Leere Häuser, Müll und Steinschlag am Ortseingang Trier-West

Stadtbild : Trierer Ortseingang an der B 51: Leere Häuser, Müll und Steinschlag

Der Trierer Ortseingang an der Bitburger Straße (B 51) ist alles andere als einladend. Die Stadt plant dort zwar kleinere Maßnahmen, das größte Problem sind allerdings die Häuser und Grundstücke in privatem Besitz.
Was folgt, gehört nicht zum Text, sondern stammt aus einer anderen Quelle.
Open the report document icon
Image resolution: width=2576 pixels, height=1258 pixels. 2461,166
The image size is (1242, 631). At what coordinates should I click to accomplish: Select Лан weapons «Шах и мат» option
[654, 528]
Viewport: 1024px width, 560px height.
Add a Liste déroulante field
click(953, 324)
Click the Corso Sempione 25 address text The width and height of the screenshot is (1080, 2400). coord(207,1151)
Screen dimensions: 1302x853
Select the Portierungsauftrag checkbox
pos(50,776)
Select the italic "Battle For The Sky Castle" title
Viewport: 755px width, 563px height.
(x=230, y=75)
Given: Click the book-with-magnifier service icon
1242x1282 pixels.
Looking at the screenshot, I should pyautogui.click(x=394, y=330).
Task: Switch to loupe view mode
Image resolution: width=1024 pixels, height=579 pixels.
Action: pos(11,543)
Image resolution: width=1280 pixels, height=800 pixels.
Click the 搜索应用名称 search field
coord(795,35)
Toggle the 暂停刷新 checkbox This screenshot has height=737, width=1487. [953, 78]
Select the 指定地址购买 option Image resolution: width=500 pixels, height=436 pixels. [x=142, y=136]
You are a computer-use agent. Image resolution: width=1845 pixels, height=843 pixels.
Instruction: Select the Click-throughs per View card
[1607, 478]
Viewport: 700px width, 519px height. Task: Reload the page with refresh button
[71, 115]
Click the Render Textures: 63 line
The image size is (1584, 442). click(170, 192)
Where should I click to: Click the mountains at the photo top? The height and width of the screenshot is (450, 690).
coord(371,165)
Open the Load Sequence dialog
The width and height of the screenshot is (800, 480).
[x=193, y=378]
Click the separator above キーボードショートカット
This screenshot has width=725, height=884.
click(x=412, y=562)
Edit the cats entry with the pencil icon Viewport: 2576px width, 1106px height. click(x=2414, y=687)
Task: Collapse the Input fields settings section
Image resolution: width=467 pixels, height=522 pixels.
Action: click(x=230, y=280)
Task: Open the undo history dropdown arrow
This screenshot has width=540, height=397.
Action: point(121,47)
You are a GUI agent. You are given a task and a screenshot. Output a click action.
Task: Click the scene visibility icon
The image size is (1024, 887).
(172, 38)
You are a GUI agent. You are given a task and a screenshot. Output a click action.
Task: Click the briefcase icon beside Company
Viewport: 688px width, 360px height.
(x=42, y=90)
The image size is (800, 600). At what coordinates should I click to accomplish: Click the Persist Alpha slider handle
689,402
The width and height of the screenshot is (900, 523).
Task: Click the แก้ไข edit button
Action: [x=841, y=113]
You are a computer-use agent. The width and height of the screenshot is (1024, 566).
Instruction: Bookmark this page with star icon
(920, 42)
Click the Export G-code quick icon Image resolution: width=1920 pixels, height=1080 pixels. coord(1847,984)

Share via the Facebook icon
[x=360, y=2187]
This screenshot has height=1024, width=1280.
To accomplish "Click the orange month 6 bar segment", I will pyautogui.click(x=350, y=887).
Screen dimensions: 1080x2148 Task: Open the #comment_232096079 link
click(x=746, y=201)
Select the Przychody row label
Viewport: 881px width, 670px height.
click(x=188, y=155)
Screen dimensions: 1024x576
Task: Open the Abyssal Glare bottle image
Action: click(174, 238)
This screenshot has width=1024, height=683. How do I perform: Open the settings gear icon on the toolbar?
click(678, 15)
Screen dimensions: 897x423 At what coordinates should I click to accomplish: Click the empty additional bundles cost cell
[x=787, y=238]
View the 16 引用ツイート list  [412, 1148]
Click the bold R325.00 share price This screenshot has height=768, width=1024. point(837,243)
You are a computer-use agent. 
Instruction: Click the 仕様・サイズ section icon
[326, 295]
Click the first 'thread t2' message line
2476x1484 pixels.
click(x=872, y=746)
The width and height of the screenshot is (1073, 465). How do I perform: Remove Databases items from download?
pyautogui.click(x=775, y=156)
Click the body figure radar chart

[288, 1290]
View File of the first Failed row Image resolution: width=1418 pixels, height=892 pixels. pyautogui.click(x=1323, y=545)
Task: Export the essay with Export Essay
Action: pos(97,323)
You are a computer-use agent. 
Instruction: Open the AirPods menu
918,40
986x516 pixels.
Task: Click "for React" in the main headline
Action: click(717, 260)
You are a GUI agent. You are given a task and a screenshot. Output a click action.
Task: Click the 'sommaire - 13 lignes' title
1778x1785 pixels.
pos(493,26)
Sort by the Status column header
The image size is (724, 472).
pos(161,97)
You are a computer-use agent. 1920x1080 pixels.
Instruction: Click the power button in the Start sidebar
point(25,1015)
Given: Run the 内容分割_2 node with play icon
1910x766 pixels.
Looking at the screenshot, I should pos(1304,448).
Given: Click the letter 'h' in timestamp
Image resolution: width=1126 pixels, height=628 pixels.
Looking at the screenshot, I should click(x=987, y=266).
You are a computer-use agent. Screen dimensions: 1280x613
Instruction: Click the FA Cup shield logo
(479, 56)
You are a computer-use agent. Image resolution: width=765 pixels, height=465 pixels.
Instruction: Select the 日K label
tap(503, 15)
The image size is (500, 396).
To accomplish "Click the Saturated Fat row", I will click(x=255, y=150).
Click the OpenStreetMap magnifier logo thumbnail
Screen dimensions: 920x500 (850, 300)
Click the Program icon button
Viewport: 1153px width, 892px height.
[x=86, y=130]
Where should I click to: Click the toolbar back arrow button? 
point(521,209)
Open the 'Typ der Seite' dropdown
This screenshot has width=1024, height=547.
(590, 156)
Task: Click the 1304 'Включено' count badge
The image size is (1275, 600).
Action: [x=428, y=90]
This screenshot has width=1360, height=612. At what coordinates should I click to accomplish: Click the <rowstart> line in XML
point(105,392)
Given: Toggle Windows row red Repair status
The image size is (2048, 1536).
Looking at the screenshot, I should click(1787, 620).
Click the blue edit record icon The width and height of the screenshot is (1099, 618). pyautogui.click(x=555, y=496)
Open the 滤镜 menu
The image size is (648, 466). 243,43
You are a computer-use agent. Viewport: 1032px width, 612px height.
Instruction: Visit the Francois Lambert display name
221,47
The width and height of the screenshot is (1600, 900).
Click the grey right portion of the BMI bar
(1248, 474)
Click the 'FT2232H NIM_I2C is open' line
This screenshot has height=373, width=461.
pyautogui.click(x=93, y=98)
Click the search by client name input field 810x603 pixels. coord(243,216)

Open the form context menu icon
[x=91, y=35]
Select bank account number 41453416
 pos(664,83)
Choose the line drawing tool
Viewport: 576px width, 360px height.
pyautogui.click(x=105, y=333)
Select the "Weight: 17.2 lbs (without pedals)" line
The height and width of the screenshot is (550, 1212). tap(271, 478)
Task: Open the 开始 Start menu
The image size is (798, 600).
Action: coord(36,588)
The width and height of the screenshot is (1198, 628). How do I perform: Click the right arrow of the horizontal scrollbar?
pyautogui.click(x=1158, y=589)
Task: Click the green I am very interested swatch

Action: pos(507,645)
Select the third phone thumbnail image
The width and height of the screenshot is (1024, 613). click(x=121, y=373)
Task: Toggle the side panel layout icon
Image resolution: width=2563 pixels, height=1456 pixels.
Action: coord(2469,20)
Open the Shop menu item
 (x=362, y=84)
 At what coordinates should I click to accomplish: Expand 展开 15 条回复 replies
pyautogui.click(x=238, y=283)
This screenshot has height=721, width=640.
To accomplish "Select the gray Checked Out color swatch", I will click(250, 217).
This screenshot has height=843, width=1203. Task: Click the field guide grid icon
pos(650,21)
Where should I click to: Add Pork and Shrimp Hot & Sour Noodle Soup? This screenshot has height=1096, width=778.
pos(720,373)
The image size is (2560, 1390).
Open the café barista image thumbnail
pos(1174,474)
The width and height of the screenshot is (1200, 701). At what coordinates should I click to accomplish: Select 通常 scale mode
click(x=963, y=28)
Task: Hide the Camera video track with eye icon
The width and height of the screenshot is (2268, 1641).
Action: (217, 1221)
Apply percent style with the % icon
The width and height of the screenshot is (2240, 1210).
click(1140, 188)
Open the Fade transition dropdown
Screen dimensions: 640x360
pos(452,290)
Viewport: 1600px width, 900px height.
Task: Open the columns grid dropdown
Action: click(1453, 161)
Schönheit liegt im Auge des Betrachters. So könnte man es auch am Trierer Ortseingang an der Bitburger Straße sehen. Doch zwangsläufig fallen hier einige Dinge auf, die fernab der Geschmacksfrage verbessert werden könnten. Wer die Bitburger Straße herunterfährt, dem bietet sich ein durchaus attraktiver, weiter Blick über die älteste Stadt Deutschlands – eigentlich.

Was den ankommenden Autofahrern allerdings oft nicht entgehen dürfte, sind zum Beispiel die offenbar teilweise leerstehenden Häuser am Rand der Straße. Etliche Rollläden sind dauerhaft heruntergelassen, es bilden sich kleine Laubberge neben den Gebäuden und an den Haustüren.

Die Stadt Trier teilt auf TV-Anfrage zum Erscheinungsbild mit: „Der Ortseingang in Pallien entlang der Bitburger zwischen Hochschule und Kaiser-Wilhelm-Brücke ist vor allem geprägt von der sehr stark befahrenen Bundesstraße. Einige Häuser dort sind in schlechtem Zustand.“

Foto: Marlene Bucher

Links neben einem Haus liegen Tüten voller Müll, die bereits halb unter Laub verschwunden sind. Eine Tür an dem Gebäude ist mit einer Spanplatte versperrt, daran hängt ein Schild: „Betreten der Baustelle verboten“. Davor liegen Berge von Bauschutt. Eine Satellitenschüssel an einem Haus weiter oben ist komplett verrostet, so dass sie ein kräftiges Braun erreicht hat.

Foto: Marlene Bucher

Kurz hinter der Napoleonsbrücke, über die die letzte Kurve vor der Ampel führt, steht am roten Felsen einsam ein blaues Dixi-Toilettenhäuschen. Gegenüber, am Aussichtspunkt zwischen Hochschule und Kaiser-Wilhelm-Brücke, sind seit 2014 die Wappen der  Trierer Partnerstädte abgebildet. Immerhin: ein farblicher Akzent.

Foto: Marlene Bucher

Doch auch hier sieht man auf den zweiten Blick: Der untere Teil der Wappen hat einen deutlichen schwarzen Rand. Die restliche Mauer ist zur Hälfte mit Schmutz bedeckt, in den bereits jemand Strichmuster gemalt hat. Die Bilder von bekannten Gebäuden, wie zum Beispiel der Porta Nigra, die an die Mauer zwischen Aussichtspunkt und Ampel gemalt wurden, sehen dagegen etwas gepflegter aus.

Foto: Marlene Bucher

Seitens der Stadt heißt es, eine separate Unterhaltung der Graffiti an der Bitburger Straße sei nicht vorgesehen. Aber: „Möglich ist eine Aufarbeitung der Flächen, da wir zurzeit mit dem Künstler noch an anderer Stelle zusammenarbeiten.“

Neben den Müllhaufen bei den Häusern hat ebenfalls jemand eine Wand besprüht, zu sehen ist dort ein riesiger Briefumschlag. Die Farbe blättert an einigen Stellen bereits wieder ab. Daneben sieht man den Zugang zum Reverchonweg, ein kleiner Weg, der unterhalb der Villa Reverchon zur Römerstraße führt. Der Weg ist durch einen Zaun und ein Schild gesperrt, das Fußgängern den Zutritt verbietet.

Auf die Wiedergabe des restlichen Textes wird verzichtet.